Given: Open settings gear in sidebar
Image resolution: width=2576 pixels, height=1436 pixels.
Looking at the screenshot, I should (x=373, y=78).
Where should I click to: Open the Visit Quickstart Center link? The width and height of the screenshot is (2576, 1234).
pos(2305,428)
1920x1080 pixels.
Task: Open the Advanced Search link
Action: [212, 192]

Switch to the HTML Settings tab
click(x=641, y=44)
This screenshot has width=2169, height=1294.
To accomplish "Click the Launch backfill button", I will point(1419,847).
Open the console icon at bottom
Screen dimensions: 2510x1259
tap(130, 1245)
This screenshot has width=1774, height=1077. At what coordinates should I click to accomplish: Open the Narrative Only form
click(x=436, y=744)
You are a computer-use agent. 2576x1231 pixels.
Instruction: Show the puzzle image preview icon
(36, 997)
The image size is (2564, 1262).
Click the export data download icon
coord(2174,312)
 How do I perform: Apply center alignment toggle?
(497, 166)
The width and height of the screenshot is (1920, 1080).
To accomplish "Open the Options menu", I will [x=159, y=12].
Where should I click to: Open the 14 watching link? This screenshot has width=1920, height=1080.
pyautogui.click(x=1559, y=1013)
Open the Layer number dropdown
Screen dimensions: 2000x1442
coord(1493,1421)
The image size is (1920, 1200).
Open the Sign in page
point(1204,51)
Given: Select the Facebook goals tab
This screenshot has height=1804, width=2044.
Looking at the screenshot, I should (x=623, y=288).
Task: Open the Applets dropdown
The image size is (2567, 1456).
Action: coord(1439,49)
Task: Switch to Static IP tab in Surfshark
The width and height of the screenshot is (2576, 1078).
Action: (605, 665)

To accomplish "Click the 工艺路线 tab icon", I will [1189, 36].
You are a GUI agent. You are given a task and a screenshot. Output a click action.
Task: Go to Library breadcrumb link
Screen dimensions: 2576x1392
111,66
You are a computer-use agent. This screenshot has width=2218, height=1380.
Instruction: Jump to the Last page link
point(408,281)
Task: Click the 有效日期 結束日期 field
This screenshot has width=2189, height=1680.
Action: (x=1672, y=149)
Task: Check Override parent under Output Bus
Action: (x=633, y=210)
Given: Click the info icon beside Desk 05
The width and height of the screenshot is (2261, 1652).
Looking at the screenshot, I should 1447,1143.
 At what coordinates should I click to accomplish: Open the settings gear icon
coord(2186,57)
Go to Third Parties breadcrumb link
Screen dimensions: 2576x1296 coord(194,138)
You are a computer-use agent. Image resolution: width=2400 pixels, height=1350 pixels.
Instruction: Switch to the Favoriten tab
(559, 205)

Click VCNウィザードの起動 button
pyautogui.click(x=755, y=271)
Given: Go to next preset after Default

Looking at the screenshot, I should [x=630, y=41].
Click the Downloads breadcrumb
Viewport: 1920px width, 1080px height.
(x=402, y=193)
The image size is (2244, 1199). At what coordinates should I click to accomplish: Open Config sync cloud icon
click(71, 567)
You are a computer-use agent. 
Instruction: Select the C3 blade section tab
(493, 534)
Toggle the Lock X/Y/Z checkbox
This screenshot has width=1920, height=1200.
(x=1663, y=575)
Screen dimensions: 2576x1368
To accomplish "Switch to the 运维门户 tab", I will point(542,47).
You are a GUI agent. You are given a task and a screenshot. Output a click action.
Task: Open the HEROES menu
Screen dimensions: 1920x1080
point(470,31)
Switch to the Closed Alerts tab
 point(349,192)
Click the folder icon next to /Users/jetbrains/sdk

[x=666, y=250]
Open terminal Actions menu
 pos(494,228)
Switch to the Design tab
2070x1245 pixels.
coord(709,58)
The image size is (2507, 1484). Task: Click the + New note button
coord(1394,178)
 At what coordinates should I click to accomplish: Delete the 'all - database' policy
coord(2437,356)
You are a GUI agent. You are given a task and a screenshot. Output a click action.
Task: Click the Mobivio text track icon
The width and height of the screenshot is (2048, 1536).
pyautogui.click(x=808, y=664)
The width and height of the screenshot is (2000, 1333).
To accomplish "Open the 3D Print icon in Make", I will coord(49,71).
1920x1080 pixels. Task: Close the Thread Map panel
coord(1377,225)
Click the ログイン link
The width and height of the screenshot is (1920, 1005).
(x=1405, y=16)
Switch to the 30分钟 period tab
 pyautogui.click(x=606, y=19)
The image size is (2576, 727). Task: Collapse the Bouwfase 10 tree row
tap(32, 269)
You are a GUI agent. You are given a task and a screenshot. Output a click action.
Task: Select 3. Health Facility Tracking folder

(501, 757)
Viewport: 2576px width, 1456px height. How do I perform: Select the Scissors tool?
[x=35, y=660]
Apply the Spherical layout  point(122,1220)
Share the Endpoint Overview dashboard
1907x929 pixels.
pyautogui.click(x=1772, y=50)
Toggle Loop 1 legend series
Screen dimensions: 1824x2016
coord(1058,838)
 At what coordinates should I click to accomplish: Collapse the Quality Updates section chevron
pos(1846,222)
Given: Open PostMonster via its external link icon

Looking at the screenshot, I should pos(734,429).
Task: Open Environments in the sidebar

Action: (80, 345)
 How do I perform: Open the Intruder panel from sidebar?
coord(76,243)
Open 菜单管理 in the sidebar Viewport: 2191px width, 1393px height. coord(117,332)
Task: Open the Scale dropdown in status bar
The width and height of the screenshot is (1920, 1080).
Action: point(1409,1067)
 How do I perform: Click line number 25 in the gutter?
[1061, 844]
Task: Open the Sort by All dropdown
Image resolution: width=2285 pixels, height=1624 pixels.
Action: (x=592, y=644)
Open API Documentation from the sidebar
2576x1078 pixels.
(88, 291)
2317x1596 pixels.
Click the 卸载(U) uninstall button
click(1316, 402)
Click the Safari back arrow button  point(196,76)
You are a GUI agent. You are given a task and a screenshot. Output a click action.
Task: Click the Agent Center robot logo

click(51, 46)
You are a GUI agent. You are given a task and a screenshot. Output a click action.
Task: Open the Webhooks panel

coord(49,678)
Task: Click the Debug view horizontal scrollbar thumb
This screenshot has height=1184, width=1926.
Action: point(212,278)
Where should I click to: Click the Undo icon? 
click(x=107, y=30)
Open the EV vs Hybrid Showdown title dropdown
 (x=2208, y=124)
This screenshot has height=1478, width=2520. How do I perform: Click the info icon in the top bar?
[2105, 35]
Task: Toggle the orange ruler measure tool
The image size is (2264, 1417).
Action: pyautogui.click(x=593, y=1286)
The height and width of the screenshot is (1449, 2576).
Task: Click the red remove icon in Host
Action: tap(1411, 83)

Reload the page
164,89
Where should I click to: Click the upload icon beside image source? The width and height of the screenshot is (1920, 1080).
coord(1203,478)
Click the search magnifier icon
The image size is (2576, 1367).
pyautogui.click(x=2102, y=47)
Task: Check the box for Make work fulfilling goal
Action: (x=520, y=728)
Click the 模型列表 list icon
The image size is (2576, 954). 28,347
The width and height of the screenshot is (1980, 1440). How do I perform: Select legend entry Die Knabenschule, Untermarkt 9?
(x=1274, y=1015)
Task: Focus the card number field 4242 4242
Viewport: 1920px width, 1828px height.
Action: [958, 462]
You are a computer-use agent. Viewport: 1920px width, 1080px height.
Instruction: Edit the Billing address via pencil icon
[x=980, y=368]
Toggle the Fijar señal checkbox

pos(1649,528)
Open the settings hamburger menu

EXERCISE AIM >>
Print the entries once more, character for character.

PROBLEM SOLUTION >>
Given: Open settings gear in sidebar
Image resolution: width=2576 pixels, height=1436 pixels.
Looking at the screenshot, I should (x=373, y=78).
Where should I click to: Open the Visit Quickstart Center link? The width and height of the screenshot is (2576, 1234).
pos(2305,428)
1920x1080 pixels.
Task: Open the Advanced Search link
Action: [212, 192]

Switch to the HTML Settings tab
click(x=641, y=44)
This screenshot has width=2169, height=1294.
To accomplish "Click the Launch backfill button", I will point(1419,847).
Open the console icon at bottom
Screen dimensions: 2510x1259
tap(130, 1245)
This screenshot has width=1774, height=1077. At what coordinates should I click to accomplish: Open the Narrative Only form
click(x=436, y=744)
You are a computer-use agent. 2576x1231 pixels.
Instruction: Show the puzzle image preview icon
(36, 997)
The image size is (2564, 1262).
Click the export data download icon
coord(2174,312)
 How do I perform: Apply center alignment toggle?
(497, 166)
The width and height of the screenshot is (1920, 1080).
To accomplish "Open the Options menu", I will [x=159, y=12].
Where should I click to: Open the 14 watching link? This screenshot has width=1920, height=1080.
pyautogui.click(x=1559, y=1013)
Open the Layer number dropdown
Screen dimensions: 2000x1442
coord(1493,1421)
The image size is (1920, 1200).
Open the Sign in page
point(1204,51)
Given: Select the Facebook goals tab
This screenshot has height=1804, width=2044.
Looking at the screenshot, I should (x=623, y=288).
Task: Open the Applets dropdown
The image size is (2567, 1456).
Action: coord(1439,49)
Task: Switch to Static IP tab in Surfshark
The width and height of the screenshot is (2576, 1078).
Action: (605, 665)

To accomplish "Click the 工艺路线 tab icon", I will [1189, 36].
You are a GUI agent. You are given a task and a screenshot. Output a click action.
Task: Go to Library breadcrumb link
Screen dimensions: 2576x1392
111,66
You are a computer-use agent. This screenshot has width=2218, height=1380.
Instruction: Jump to the Last page link
point(408,281)
Task: Click the 有效日期 結束日期 field
This screenshot has width=2189, height=1680.
Action: (x=1672, y=149)
Task: Check Override parent under Output Bus
Action: (x=633, y=210)
Given: Click the info icon beside Desk 05
The width and height of the screenshot is (2261, 1652).
Looking at the screenshot, I should 1447,1143.
 At what coordinates should I click to accomplish: Open the settings gear icon
coord(2186,57)
Go to Third Parties breadcrumb link
Screen dimensions: 2576x1296 coord(194,138)
You are a computer-use agent. Image resolution: width=2400 pixels, height=1350 pixels.
Instruction: Switch to the Favoriten tab
(559, 205)

Click VCNウィザードの起動 button
pyautogui.click(x=755, y=271)
Given: Go to next preset after Default

Looking at the screenshot, I should [x=630, y=41].
Click the Downloads breadcrumb
Viewport: 1920px width, 1080px height.
(x=402, y=193)
The image size is (2244, 1199). At what coordinates should I click to accomplish: Open Config sync cloud icon
click(71, 567)
You are a computer-use agent. 
Instruction: Select the C3 blade section tab
(493, 534)
Toggle the Lock X/Y/Z checkbox
This screenshot has width=1920, height=1200.
(x=1663, y=575)
Screen dimensions: 2576x1368
To accomplish "Switch to the 运维门户 tab", I will point(542,47).
You are a GUI agent. You are given a task and a screenshot. Output a click action.
Task: Open the HEROES menu
Screen dimensions: 1920x1080
point(470,31)
Switch to the Closed Alerts tab
 point(349,192)
Click the folder icon next to /Users/jetbrains/sdk

[x=666, y=250]
Open terminal Actions menu
 pos(494,228)
Switch to the Design tab
2070x1245 pixels.
coord(709,58)
The image size is (2507, 1484). Task: Click the + New note button
coord(1394,178)
 At what coordinates should I click to accomplish: Delete the 'all - database' policy
coord(2437,356)
You are a GUI agent. You are given a task and a screenshot. Output a click action.
Task: Click the Mobivio text track icon
The width and height of the screenshot is (2048, 1536).
pyautogui.click(x=808, y=664)
The width and height of the screenshot is (2000, 1333).
To accomplish "Open the 3D Print icon in Make", I will coord(49,71).
1920x1080 pixels. Task: Close the Thread Map panel
coord(1377,225)
Click the ログイン link
The width and height of the screenshot is (1920, 1005).
(x=1405, y=16)
Switch to the 30分钟 period tab
 pyautogui.click(x=606, y=19)
The image size is (2576, 727). Task: Collapse the Bouwfase 10 tree row
tap(32, 269)
You are a GUI agent. You are given a task and a screenshot. Output a click action.
Task: Select 3. Health Facility Tracking folder

(501, 757)
Viewport: 2576px width, 1456px height. How do I perform: Select the Scissors tool?
[x=35, y=660]
Apply the Spherical layout  point(122,1220)
Share the Endpoint Overview dashboard
1907x929 pixels.
pyautogui.click(x=1772, y=50)
Toggle Loop 1 legend series
Screen dimensions: 1824x2016
coord(1058,838)
 At what coordinates should I click to accomplish: Collapse the Quality Updates section chevron
pos(1846,222)
Given: Open PostMonster via its external link icon

Looking at the screenshot, I should pos(734,429).
Task: Open Environments in the sidebar

Action: (80, 345)
 How do I perform: Open the Intruder panel from sidebar?
coord(76,243)
Open 菜单管理 in the sidebar Viewport: 2191px width, 1393px height. coord(117,332)
Task: Open the Scale dropdown in status bar
The width and height of the screenshot is (1920, 1080).
Action: point(1409,1067)
 How do I perform: Click line number 25 in the gutter?
[1061, 844]
Task: Open the Sort by All dropdown
Image resolution: width=2285 pixels, height=1624 pixels.
Action: (x=592, y=644)
Open API Documentation from the sidebar
2576x1078 pixels.
(88, 291)
2317x1596 pixels.
Click the 卸载(U) uninstall button
click(1316, 402)
Click the Safari back arrow button  point(196,76)
You are a GUI agent. You are given a task and a screenshot. Output a click action.
Task: Click the Agent Center robot logo

click(51, 46)
You are a GUI agent. You are given a task and a screenshot. Output a click action.
Task: Open the Webhooks panel

coord(49,678)
Task: Click the Debug view horizontal scrollbar thumb
This screenshot has height=1184, width=1926.
Action: point(212,278)
Where should I click to: Click the Undo icon? 
click(x=107, y=30)
Open the EV vs Hybrid Showdown title dropdown
 (x=2208, y=124)
This screenshot has height=1478, width=2520. How do I perform: Click the info icon in the top bar?
[2105, 35]
Task: Toggle the orange ruler measure tool
The image size is (2264, 1417).
Action: pyautogui.click(x=593, y=1286)
The height and width of the screenshot is (1449, 2576).
Task: Click the red remove icon in Host
Action: tap(1411, 83)

Reload the page
164,89
Where should I click to: Click the upload icon beside image source? The width and height of the screenshot is (1920, 1080).
coord(1203,478)
Click the search magnifier icon
The image size is (2576, 1367).
pyautogui.click(x=2102, y=47)
Task: Check the box for Make work fulfilling goal
Action: (x=520, y=728)
Click the 模型列表 list icon
The image size is (2576, 954). 28,347
The width and height of the screenshot is (1980, 1440). How do I perform: Select legend entry Die Knabenschule, Untermarkt 9?
(x=1274, y=1015)
Task: Focus the card number field 4242 4242
Viewport: 1920px width, 1828px height.
Action: [958, 462]
You are a computer-use agent. Viewport: 1920px width, 1080px height.
Instruction: Edit the Billing address via pencil icon
[x=980, y=368]
Toggle the Fijar señal checkbox

pos(1649,528)
Open the settings hamburger menu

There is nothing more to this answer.